» **WHAT THE TASK REQUIRES**: Which lines run from the line with "Where should I click to: Click the green" through the line with "Open the See" in the entries below? Print them exactly, both ends included, and nothing more.
── RECORDS TO PROCESS
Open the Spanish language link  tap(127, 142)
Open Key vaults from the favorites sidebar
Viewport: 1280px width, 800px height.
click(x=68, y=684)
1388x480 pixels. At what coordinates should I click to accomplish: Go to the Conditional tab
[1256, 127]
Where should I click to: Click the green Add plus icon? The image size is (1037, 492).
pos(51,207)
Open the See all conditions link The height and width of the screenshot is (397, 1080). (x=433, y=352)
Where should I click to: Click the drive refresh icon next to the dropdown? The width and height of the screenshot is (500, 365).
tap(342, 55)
────
── RECORDS TO PROCESS
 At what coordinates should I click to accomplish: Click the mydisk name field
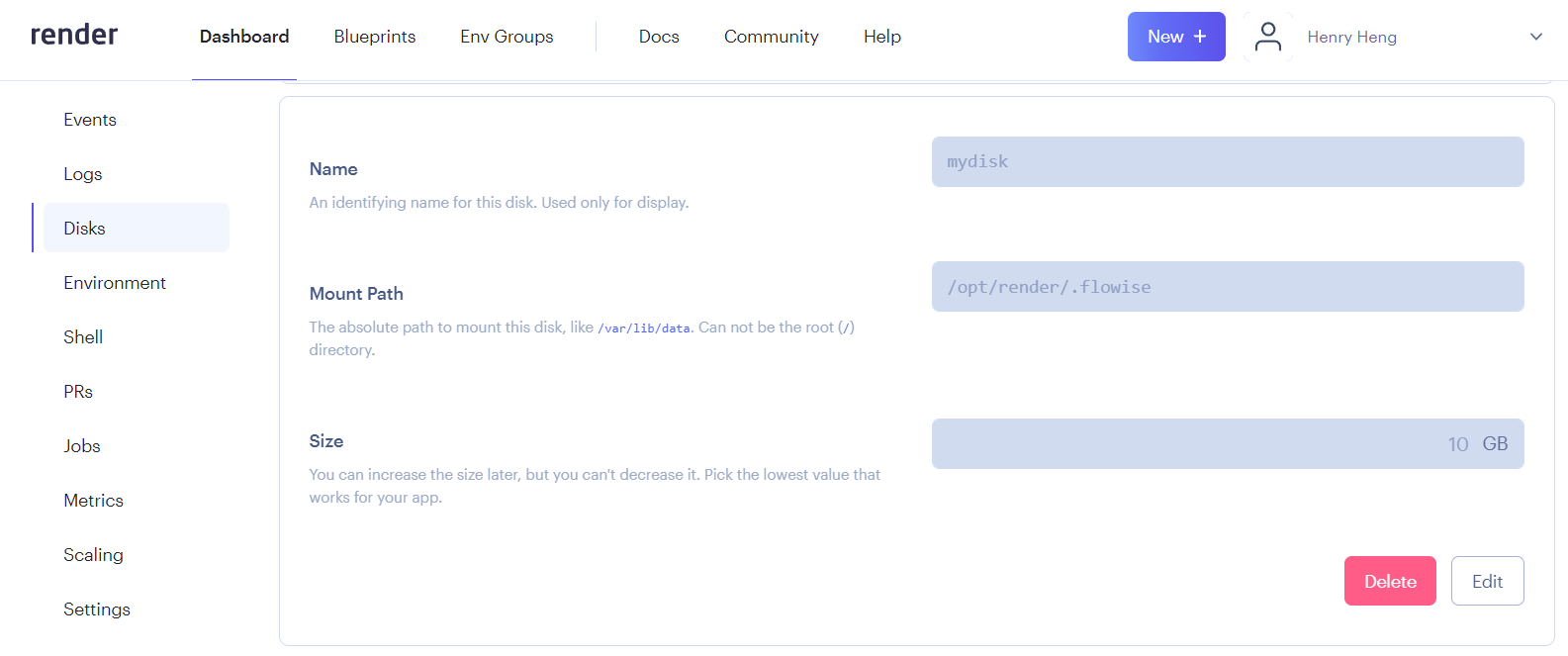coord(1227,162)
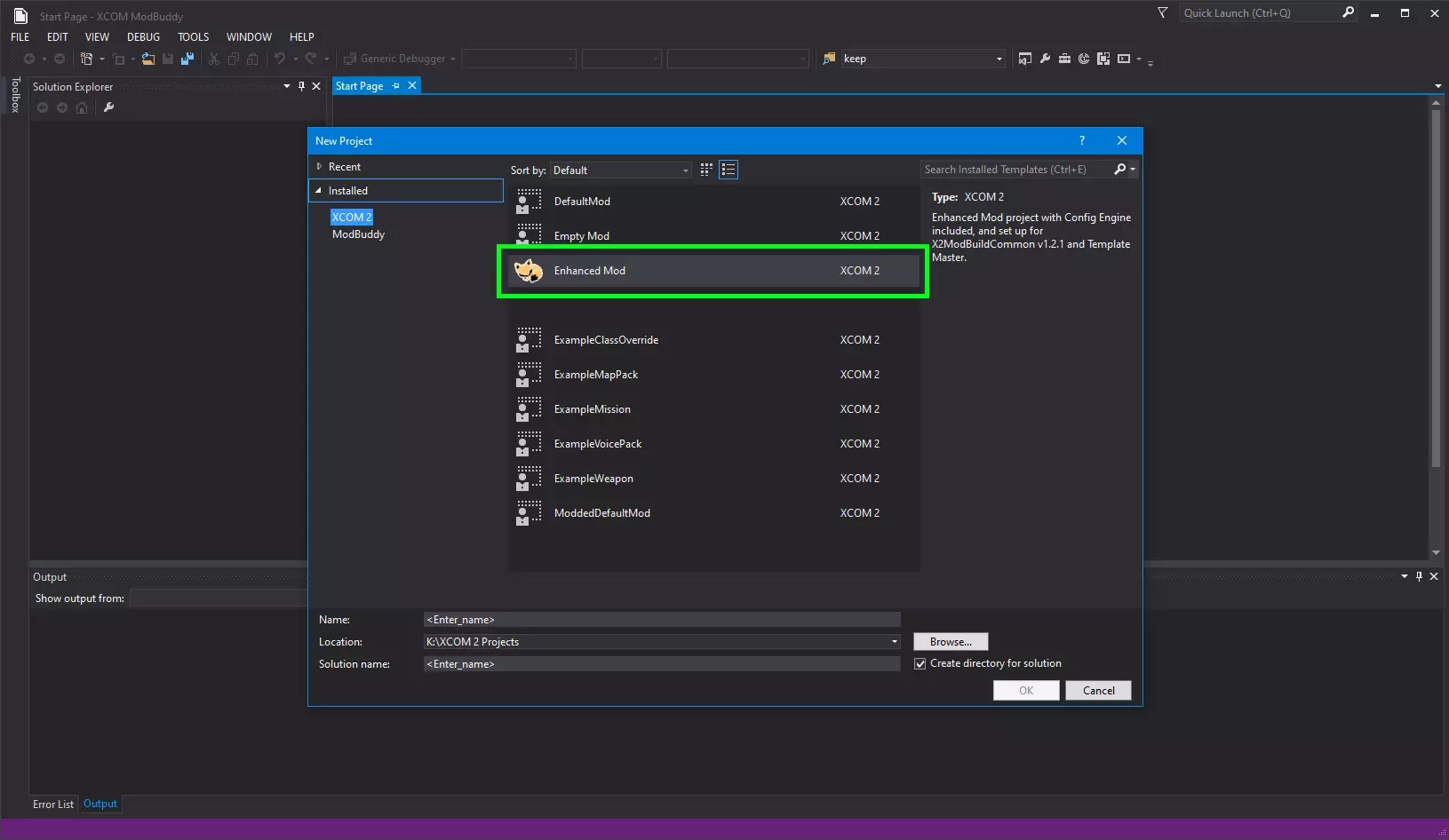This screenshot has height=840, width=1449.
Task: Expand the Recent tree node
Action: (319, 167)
────
» **EXERCISE SOLUTION**:
Where should I click to: Click the green Add plus icon? The image size is (1037, 492).
pos(51,207)
Open the See all conditions link The height and width of the screenshot is (397, 1080). (x=433, y=352)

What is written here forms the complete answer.